We must include all those attorneys who move away from the microphones as they speak, and we couldn’t forget the lawyers who talk so low that nobody can hear them. Somehow they don’t understand that the interpreter sits behind them (or to the side) and this makes it very difficult to hear them because their voice is projecting the opposite way: towards the judge, witness or jury. This group’s main characteristic is that after being reminded to speak into the microphone or to speak louder, they do it for about two minutes and then they go back to the old ways. I guess some of them are just following the lead of that judge who turns away from the microphone when she speaks, or the one who talks so softly that it’s easier to hear when a pin drops in the courtroom even though she is speaking.

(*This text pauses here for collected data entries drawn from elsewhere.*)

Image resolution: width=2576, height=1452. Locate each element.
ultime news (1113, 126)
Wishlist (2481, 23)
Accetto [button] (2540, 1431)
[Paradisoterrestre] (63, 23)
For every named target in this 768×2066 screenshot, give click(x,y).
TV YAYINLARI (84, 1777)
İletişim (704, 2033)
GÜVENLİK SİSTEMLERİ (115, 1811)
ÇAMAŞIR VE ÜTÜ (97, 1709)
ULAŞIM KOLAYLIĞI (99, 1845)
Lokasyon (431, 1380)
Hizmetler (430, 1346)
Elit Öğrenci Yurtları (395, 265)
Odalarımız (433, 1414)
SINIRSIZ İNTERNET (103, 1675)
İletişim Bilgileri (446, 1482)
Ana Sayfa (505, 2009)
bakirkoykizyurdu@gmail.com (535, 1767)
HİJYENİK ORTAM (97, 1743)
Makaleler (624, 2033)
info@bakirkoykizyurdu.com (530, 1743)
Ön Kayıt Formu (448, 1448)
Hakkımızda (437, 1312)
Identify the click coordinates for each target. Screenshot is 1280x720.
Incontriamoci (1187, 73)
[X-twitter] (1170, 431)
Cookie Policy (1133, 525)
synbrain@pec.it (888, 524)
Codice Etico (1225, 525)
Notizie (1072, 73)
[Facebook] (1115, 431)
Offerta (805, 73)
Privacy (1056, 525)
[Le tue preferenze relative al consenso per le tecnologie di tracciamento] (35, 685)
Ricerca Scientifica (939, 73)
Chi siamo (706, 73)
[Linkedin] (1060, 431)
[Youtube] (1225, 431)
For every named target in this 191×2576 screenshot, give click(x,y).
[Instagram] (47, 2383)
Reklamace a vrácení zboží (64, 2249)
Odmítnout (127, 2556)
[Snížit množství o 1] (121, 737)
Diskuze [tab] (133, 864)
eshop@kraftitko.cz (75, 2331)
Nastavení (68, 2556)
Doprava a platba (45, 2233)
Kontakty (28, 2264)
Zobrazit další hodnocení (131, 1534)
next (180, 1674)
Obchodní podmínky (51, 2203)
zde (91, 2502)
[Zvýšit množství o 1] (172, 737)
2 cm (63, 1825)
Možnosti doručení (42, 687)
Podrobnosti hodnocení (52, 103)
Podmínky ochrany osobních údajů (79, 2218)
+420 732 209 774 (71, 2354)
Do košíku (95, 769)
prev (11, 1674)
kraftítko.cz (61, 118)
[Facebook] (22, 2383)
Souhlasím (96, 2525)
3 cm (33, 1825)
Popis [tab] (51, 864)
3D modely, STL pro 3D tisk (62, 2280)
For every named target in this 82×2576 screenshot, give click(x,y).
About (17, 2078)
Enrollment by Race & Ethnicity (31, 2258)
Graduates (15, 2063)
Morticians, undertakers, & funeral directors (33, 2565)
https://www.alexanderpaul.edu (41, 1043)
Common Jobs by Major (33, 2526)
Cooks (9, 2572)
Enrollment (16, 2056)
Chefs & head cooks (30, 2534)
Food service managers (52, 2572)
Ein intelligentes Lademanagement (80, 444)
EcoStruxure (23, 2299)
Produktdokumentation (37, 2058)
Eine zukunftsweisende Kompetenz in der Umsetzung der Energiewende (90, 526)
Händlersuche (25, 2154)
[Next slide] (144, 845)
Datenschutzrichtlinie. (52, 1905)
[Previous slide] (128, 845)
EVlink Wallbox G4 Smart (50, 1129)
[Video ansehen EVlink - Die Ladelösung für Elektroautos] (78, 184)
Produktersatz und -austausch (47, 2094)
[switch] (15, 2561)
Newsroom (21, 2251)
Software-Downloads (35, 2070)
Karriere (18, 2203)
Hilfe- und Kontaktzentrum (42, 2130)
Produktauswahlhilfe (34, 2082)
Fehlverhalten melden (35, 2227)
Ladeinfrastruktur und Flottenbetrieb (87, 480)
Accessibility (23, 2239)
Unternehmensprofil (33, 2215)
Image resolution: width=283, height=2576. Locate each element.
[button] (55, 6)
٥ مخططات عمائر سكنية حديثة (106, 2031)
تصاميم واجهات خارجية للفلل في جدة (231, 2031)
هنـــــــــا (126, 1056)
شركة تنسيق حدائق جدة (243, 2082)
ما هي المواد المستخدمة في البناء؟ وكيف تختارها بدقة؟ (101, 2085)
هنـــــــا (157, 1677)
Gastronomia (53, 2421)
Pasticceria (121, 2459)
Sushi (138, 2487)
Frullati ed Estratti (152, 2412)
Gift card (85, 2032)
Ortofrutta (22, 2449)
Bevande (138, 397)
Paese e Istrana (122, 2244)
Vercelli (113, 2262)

Finally, my “favorite”: In some lower courts there is no place for the interpreter to sit in the courtroom. Interpreters are supposed to sit “wherever” as long as they are not “bothering” anybody else with their work. Often times, the interpreter ends up in the back of a courtroom, behind an easel or a screen, or sitting among the audience. How can anybody expect you to hear anything under these circumstances?
Of course, it is important to educate the courts. It is necessary to explain that we have to be able to hear what is being said by the judge and the parties over our own voice. All of this is crucial. We have been “educating” the bench and bar for many years.
Unfortunately, after years of “educating” judges and lawyers, many colleagues and administrators still believe that the solution is to continue. To do the same over and over again until they all finally get it. I disagree.
I think somebody has to say out loud that we have been “educating” them for a long time and it is time for the courts to set the appropriate conditions for us to do our work. It is time to stop solely “educating” and to start demanding that court administrators and chief judges do their job. We are officers of the court and an essential part to the system. We are not an inconvenience; we are an important step in the administration of justice.
It is true that most federal courthouses now have appropriate equipment, a place for the interpreter, and a noise level adequate for us to do our job, but there is much to be done at the state and lower levels. It is time for the state judges to start controlling their courtrooms so that people who “need” to talk exit the courtroom, those who need to be heard use the microphones, and those who are in the courtroom to interpret have a place where they can sit, use their computers or tablets, and more importantly, listen to what is being said during a hearing. We are not mind-readers. We are court interpreters. Always remember: you can’t interpret what you can’t hear.
I would love to hear your thoughts and experiences with this essential issue turned into a nightmare by many courts.